Prognostics and health management of alkaline water electrolyzer: Techno-economic analysis considering replacement moment
Hyunjun Lee,
Jiwon Gu,
Boreum Lee,
Hyun-Seok Cho,
Hankwon Lim
Affiliations
Hyunjun Lee
School of Energy and Chemical Engineering, Ulsan National Institute of Science and Technology, 50 UNIST-gil, Eonyang-eup, Ulju-gun, Ulsan 44919, Republic of Korea
Jiwon Gu
School of Energy and Chemical Engineering, Ulsan National Institute of Science and Technology, 50 UNIST-gil, Eonyang-eup, Ulju-gun, Ulsan 44919, Republic of Korea
Boreum Lee
School of Energy and Chemical Engineering, Ulsan National Institute of Science and Technology, 50 UNIST-gil, Eonyang-eup, Ulju-gun, Ulsan 44919, Republic of Korea
Hyun-Seok Cho
Hydrogen Research Department, Future Energy Research Division, Korea Institute of Energy Research, 152 Gajeong-ro, Yuseong, Daejeon, Republic of Korea; Corresponding authors.
Hankwon Lim
School of Energy and Chemical Engineering, Ulsan National Institute of Science and Technology, 50 UNIST-gil, Eonyang-eup, Ulju-gun, Ulsan 44919, Republic of Korea; Graduate School of Carbon Neutrality, Ulsan National Institute of Science and Technology, 50 UNIST-gil, Eonyang-eup, Ulju-gun, Ulsan 44919, Republic of Korea; Carbon Neutrality Demonstration and Research Center, Ulsan National Institute of Science and Technology, 50 UNIST-gil, Eonyang-eup, Ulju-gun, Ulsan 44919, Republic of Korea; Corresponding authors.
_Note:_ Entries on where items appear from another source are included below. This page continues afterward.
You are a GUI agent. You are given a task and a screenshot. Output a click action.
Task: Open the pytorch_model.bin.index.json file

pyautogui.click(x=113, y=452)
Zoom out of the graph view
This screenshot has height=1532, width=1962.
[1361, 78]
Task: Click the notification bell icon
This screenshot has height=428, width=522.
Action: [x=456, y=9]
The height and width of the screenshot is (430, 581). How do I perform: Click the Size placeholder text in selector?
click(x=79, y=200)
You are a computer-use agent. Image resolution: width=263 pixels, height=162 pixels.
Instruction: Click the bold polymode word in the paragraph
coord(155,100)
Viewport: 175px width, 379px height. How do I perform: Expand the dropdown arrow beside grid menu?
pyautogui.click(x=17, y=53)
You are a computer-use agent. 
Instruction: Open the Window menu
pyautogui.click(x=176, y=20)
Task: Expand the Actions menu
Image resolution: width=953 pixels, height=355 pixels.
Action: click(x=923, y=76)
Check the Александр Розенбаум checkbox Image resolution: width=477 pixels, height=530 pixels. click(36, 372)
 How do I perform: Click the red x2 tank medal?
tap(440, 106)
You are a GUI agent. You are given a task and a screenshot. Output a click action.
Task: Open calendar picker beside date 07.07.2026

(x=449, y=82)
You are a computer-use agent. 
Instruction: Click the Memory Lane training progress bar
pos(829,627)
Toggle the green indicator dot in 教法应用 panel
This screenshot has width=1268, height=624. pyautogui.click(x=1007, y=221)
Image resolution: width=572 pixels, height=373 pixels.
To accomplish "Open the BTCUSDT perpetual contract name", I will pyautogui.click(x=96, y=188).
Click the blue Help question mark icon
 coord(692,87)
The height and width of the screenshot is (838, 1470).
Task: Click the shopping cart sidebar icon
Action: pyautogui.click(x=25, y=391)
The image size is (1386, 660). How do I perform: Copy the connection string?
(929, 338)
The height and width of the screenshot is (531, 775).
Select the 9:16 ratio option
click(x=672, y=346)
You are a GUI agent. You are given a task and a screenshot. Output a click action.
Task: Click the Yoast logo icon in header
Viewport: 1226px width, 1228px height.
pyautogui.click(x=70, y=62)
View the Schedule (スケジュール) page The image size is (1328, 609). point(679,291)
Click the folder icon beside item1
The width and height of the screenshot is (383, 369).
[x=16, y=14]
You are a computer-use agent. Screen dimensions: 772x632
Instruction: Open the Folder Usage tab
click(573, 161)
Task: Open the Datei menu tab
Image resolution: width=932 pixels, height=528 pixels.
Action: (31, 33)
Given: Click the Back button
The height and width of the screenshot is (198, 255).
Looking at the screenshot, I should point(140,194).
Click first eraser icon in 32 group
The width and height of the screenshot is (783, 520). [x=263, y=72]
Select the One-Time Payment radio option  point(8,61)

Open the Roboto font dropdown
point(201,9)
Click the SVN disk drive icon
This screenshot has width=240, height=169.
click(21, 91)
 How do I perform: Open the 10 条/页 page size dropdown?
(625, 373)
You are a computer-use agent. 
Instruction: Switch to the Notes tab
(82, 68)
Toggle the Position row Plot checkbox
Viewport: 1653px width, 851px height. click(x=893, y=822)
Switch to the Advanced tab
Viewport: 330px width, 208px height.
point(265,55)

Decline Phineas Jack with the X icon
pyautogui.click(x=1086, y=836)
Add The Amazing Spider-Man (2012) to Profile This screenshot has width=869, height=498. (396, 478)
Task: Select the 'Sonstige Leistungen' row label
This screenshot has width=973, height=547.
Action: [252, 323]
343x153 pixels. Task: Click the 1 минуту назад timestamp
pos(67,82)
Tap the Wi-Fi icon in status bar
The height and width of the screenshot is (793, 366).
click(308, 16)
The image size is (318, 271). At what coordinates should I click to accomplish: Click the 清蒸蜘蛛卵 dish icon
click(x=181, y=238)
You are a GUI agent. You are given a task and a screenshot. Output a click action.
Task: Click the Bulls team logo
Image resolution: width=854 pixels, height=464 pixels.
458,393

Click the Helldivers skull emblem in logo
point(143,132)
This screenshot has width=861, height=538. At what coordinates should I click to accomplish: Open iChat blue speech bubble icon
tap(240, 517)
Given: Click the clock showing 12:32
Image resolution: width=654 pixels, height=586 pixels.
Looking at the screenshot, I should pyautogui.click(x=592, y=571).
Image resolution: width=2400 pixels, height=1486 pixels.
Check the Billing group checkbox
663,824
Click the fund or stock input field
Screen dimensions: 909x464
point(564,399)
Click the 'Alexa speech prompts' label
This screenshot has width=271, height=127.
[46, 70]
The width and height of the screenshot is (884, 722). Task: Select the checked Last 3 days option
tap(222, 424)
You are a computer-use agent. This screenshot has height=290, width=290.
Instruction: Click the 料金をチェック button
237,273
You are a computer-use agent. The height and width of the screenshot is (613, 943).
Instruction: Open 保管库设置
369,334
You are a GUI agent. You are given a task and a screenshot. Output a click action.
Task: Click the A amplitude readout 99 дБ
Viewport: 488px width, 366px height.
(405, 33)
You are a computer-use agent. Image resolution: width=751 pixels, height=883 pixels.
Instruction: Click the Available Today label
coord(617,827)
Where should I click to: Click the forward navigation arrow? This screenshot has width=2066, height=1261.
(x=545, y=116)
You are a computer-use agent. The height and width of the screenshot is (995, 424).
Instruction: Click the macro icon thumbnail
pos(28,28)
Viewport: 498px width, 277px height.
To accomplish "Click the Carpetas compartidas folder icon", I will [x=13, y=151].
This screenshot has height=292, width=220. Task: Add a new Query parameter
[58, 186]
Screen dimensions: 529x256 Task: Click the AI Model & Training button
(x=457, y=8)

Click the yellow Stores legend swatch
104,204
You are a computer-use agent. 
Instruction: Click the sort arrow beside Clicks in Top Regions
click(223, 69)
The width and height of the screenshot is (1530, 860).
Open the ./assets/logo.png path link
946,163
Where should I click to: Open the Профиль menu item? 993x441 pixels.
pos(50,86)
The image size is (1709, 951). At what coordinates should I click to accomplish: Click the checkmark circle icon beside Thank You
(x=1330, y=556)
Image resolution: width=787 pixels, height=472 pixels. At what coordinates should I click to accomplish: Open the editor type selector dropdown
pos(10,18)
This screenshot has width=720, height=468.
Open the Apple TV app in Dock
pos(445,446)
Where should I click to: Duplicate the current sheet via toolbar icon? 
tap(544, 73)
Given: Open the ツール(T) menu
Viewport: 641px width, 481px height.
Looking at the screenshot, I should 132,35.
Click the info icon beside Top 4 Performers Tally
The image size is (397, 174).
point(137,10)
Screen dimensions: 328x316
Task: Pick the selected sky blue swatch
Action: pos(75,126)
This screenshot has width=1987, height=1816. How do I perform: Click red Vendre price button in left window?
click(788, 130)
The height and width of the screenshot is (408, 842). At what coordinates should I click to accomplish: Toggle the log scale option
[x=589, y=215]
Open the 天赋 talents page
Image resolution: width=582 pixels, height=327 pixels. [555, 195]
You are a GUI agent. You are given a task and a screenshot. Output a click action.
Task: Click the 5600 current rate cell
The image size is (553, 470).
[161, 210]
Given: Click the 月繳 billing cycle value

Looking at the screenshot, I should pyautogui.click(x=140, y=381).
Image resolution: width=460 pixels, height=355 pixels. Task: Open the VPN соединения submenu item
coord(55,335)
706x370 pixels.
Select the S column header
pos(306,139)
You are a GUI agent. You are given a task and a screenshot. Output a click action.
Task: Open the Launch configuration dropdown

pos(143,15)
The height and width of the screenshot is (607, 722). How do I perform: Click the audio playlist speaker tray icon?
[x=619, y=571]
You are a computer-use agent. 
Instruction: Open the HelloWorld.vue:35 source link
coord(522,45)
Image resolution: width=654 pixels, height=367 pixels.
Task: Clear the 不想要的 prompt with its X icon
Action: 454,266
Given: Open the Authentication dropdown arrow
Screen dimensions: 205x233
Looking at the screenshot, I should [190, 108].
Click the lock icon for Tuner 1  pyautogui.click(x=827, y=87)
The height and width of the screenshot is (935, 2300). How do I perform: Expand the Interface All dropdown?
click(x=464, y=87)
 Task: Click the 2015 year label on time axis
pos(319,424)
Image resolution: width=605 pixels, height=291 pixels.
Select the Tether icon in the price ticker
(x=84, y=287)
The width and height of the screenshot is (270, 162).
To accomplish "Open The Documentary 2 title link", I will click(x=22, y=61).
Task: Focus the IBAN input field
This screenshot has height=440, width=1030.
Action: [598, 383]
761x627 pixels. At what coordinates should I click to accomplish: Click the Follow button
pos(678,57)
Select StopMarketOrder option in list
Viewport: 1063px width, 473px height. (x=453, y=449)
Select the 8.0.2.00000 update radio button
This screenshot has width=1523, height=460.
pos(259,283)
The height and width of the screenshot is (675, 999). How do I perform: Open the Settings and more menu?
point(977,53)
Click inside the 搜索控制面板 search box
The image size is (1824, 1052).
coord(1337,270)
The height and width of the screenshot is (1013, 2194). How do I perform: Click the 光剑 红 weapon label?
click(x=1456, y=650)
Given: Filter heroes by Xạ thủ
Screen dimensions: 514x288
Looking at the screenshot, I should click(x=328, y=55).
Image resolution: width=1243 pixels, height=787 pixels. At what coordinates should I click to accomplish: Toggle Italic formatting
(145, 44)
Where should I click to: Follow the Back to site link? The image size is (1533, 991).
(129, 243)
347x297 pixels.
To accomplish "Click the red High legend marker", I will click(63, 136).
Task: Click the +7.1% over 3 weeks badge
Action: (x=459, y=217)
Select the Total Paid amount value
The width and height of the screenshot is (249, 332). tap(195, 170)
Recently, considerable attention has been paid to the installation of renewable energy capacity to mitigate global CO2 emissions. H2 produced using water electrolysis and renewable energy is regarded as a clean energy carrier, generating electricity without CO2 emissions, called ‘Green H2’. In this paper, a prognostics and health management model for an alkaline water electrolyzer was proposed to predict the load voltage on the electrolyzer to obtain the state of health information. The prognostics and health management model was developed by training historical operating data via machine learning models, support vector machine and gaussian process regression, showing the root mean square error of 1.28 × 10−3 and 8.03 × 10−6. In addition, a techno-economic analysis was performed for a green H2 production system, composed of 1 MW of photovoltaic plant and 1 MW of alkaline water electrolyzer, to provide economic insights and feasibility of the system. A levelized cost of H2 of $ 6.89 kgH2−1 was calculated and the potential to reach the levelized cost of H2 from steam methane reforming with carbon capture and storage was shown by considering the learning rate of the photovoltaic module and electrolyzer. Finally, the replacement of the alkaline water electrolyzer at around 10 years was preferred to increase the net present value from the green H2 production system when capital expenditure and replacement cost are low enough.